Goal of the exercise>
Your answer must be a single number: the count of lines in the records below that include the string "screenshot".

Supplied material>
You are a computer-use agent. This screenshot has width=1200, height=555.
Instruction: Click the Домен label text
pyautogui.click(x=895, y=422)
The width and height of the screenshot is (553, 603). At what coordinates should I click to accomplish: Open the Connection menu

==

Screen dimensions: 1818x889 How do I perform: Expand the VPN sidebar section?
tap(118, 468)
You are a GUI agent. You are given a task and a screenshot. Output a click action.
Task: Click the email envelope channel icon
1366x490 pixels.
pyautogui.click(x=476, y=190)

Exercise response>
3